Ils le savent aussi à la Bourse du Travail que l’air est lourd. Avant que les ouvriers sortent de chez eux, une délégation syndicale se rend encore une fois chez le préfet, qui s’appelle comme une demoiselle et qui autorise l’usage de la place Roma pour le discours. Mais quelques heures plus tard il est bien difficile d’arriver à la place, parce que les blindés bloquent toutes les rues sauf celle qui conduit au passage à niveau des Fonderies Orsi. Les barrières sont baissées : d’un côté se rassemblent les ouvriers, de l’autre un cordon de policiers avec le casque et le fusil en bandoulière. Comme on peut l’observer dans les images de répertoire contenues dans le volume commémoratif préparé par Filippo Lamberti et publié ces jours-ci par la mairie de Modène, quelques agents se sont déjà postés sur le toit de l’usine. Et que le matin du 9 janvier les choses soient en train de mal tourner n’est donc un mystère pour personne, mais personne n’imagine qu’avant midi six ouvriers vont mourir, tués. Ce sont Angelo Appiani, Alberto Rovatti, Renzo Bersani, Arturo Chiappelli, Ennio Garagnani et Arturo Malagoli.
Et pourtant, à dix heures, il n’y a aucun doute que la grêve générale de deux heures proclamée par le syndicat doive se faire. En novembre, Adolfo Orsi, le patron des Fonderie Riunite et de plusieurs usines mécaniques sevrées du marché de la mort de la guerre fasciste, a menacé le licenciement de 120 ouvriers au cas où le comité d’entreprise ne s’accommoderait pas des plans de "restructuration" des salaires. C’est quelqu’un qui ne veut pas avoir le syndicat entre les pattes, Orsi. Quand il annonce publiquement la réouverture de l’usine, au lendemain du lock-out de décembre, les emplois à risque sont devenus 250 et les demandes d’embauche doivent être déposées directement en direction, où on décidera qui va travailler encore et qui non.
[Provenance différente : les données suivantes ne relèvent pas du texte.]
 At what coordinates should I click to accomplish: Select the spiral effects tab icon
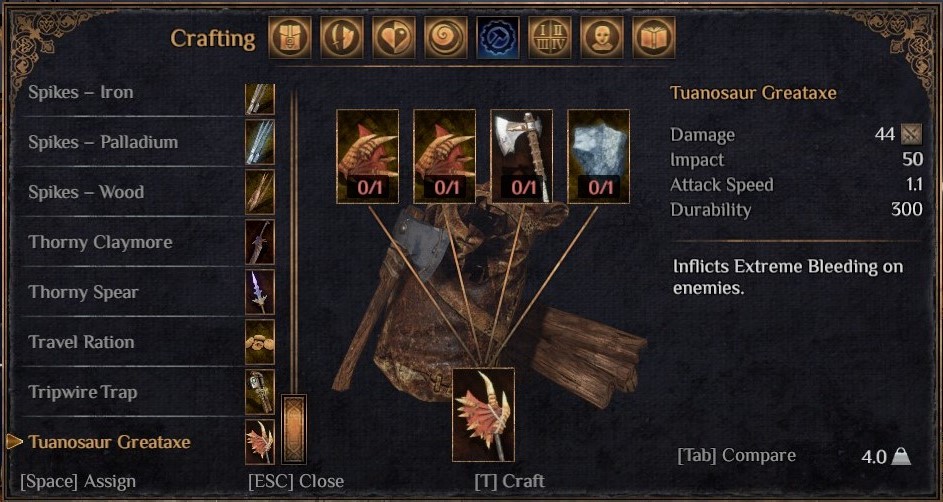(446, 38)
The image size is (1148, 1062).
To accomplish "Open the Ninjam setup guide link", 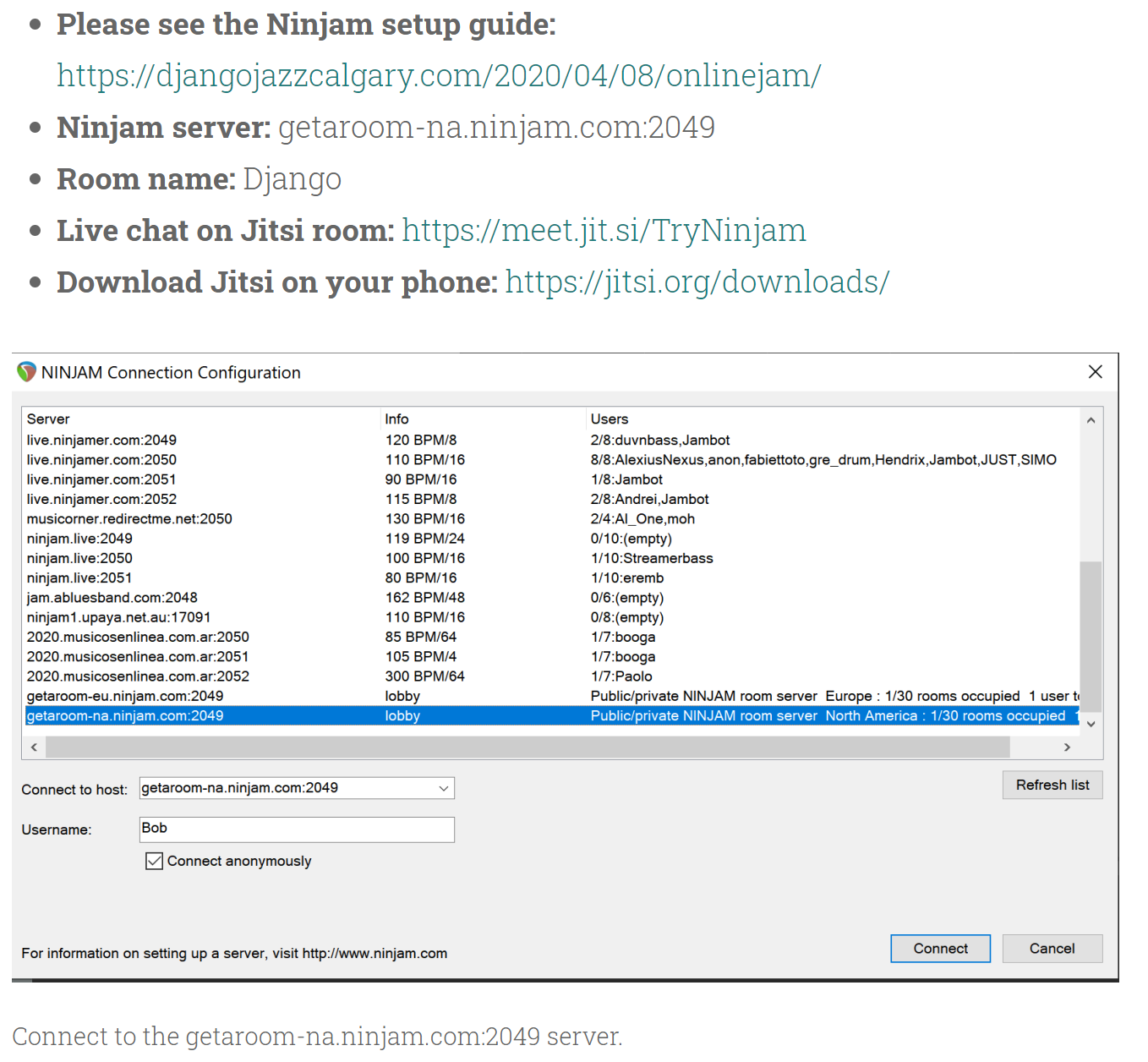I will [439, 76].
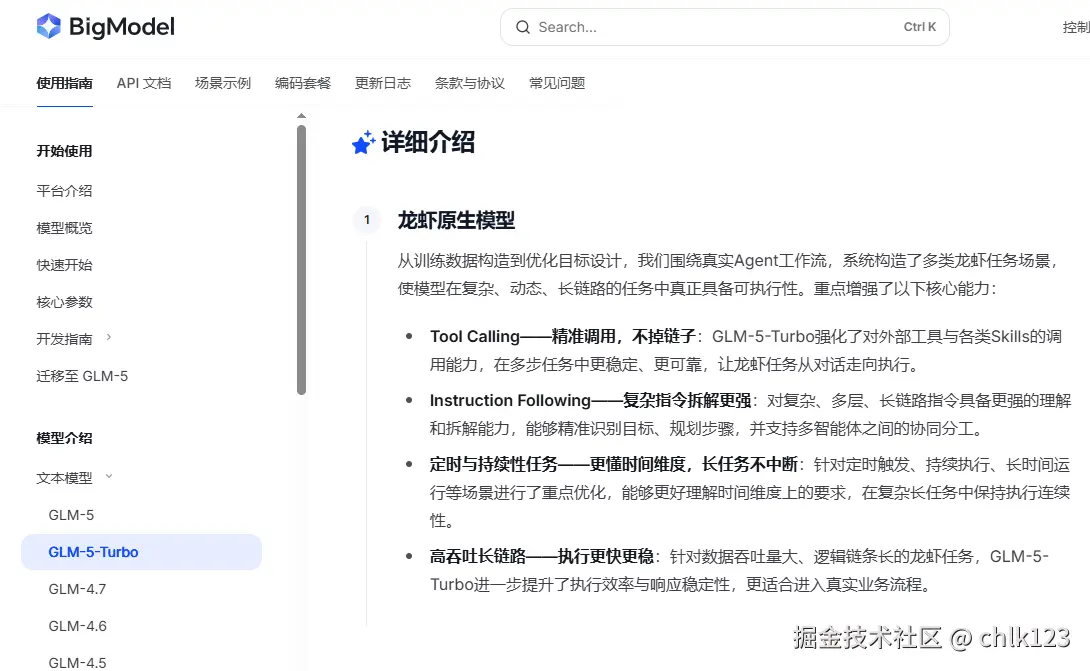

Par ici, ce n’est pas une chose qu’on avale ainsi, sans broncher, avec plus de 70 000 adhérents au PCI (dans une ville de 100 000 habitants), une médaille d’or militaire conquise dans l’abattoir de la Résistance et un œil au-delà de l’Adriatique. Mais c’est exactement pour cela que ceux de Rome foncent, qu’ils ont réécrit à l’envers le sens et la pratique des mesures d’épuration et envisagent d’aller jusqu’au bout. Tout le monde le sait en ville. "Il n’y a aucun patron collaborationniste qui n’ait de certificats de patriotisme - écrit par exemple le journal de la fédération locale du parti - Ceux qui ont livré des milliers d’ouvriers pour la déportation se sont débrouillés pour sauver au moins un Juif ; ceux qui ont empoché des millions des Allemands ont donné au moins 10 ou 100 mille lires aux partisans. Et, ce qui est encore pire, ils arrivent ainsi à émouvoir et à se faire absoudre". Malgré cela on doit bien la faire cette démocratie progressive et c’est à Rome que le maire s’est adressé pour trouver une issue au problème des Fonderies. Mais à Rome, ils ont passé l’affaire au ministère de l’Intérieur et à la Celere (CRS, NdT) de Scelba : c’est ce qu’on appelle transformer une matière politique en matière d’ordre public.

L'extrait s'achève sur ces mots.